[Aim of the task] Skip the images and repeat every entry word for word.

[Entries shown]

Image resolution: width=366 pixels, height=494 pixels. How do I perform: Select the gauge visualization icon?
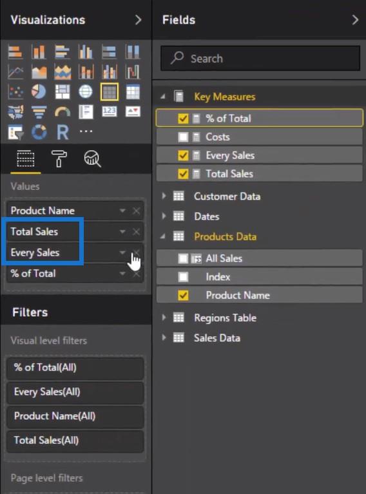point(63,112)
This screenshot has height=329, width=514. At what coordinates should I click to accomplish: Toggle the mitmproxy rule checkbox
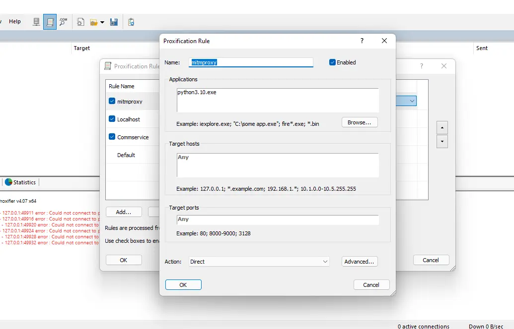(112, 101)
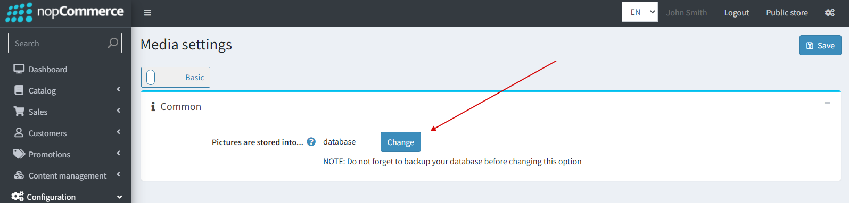The width and height of the screenshot is (849, 203).
Task: Click the search magnifier icon
Action: 113,43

[Solution to the problem]
Image resolution: width=366 pixels, height=494 pixels. How do I perform: Select the gauge visualization icon?
point(63,112)
This screenshot has height=329, width=514. At what coordinates should I click to accomplish: Toggle the mitmproxy rule checkbox
(112, 101)
The width and height of the screenshot is (849, 203).
Task: Click the search magnifier icon
Action: 113,43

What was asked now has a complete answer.